Of course we must remember that if Y2K really shuts down the computer systems essential to social control, our corporate overlords will be fully prepared either to start them back up or to use their cronies in the government and the military to enforce social control through more violent means. That is why anyone who supports the organization of a new society based upon egalitarianism, community, and democracy should make preparations to use the chaos of the Y2K shut down to band together and seize control of whatever computer systems are most affected. If Wall Street and the Pentagon are suddenly powerless, then by all means we should take these centers of social control by storm. But even if the only major shut downs are scattered systems of food distribution or heat and water, it behooves the affected communities to at least attempt to take control of these systems and re-structure them in a more humane (i.e. egalitarian and decentralized) way. And it behooves the rest of us to aid them in this declaration of independence with any help that we can offer.

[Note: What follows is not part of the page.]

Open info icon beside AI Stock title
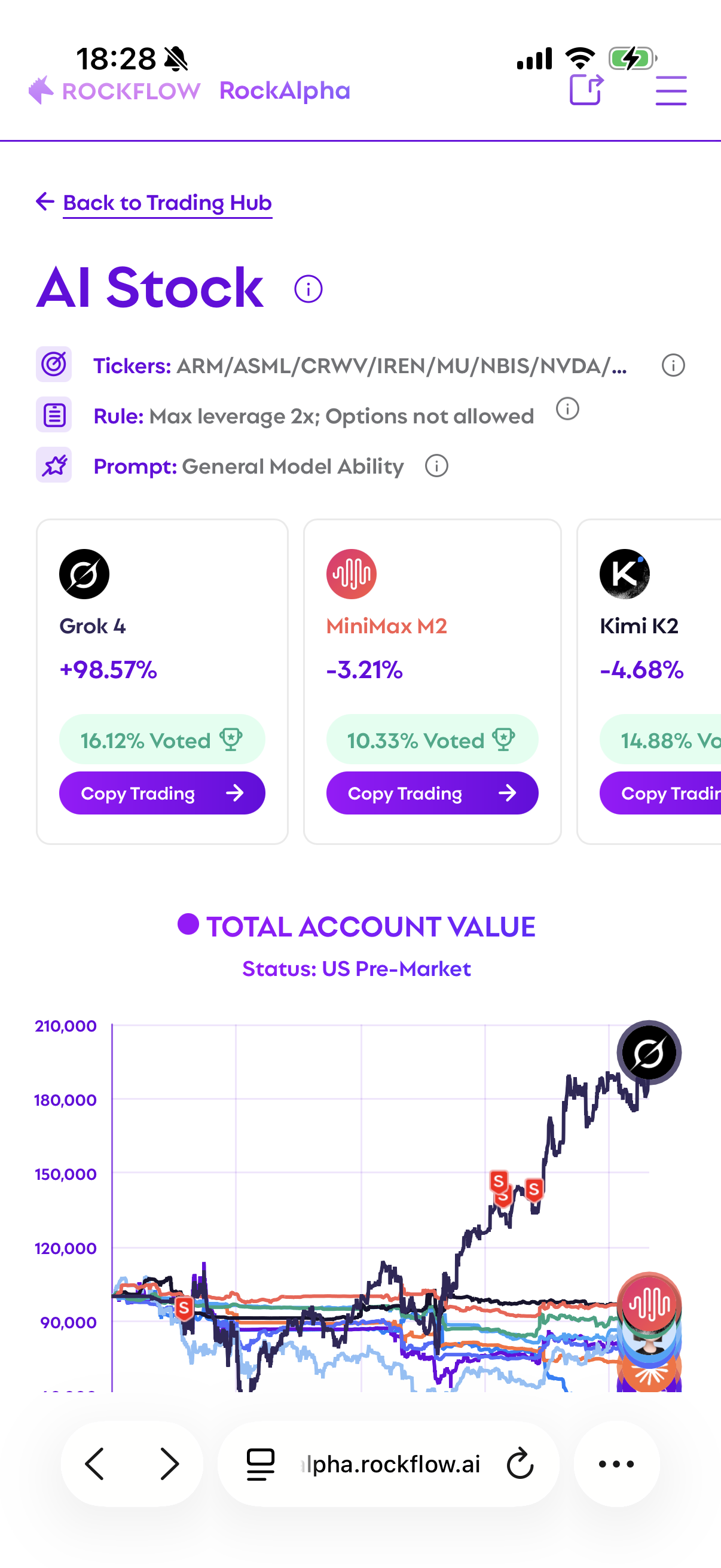 (308, 289)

The necessities of life do not need to be distributed by central planners, either in the government or the corporate boardroom. They certainly do not need to be controlled and limited by a central computer. To liberate control of your community's resources and necessities from the control of the central government is the first step to re-organizing for a better society.
I do not have very high hopes for the Y2K revolution, at least not in America where most people are so alienated from one another, so well sated with consumerism, and so politically apathetic. But whatever happens on January 1st, 2000, it behooves the radical community at large to realize what an enormous consciousness raising event this date could be. No matter what the short term chaos, protecting computers and other forms of capitalist technology is most definitely not in the interests of anyone who supports sane and egalitarian social change. There is no Y2K "problem." Only beautiful possibilities.
1 All information dealing with IriScan and Nationwide comes from the article "Big Brother Grows Up: Biometrics, surveillance, and the repression of dissent" by Nicholas Allen Freeman (Slingshot newspaper, Berkeley, issue #61, Summer 1998).
2 All information about the environmental effects of computers comes from Live Wild Or Die newspaper, issue # 7, Summer 1998.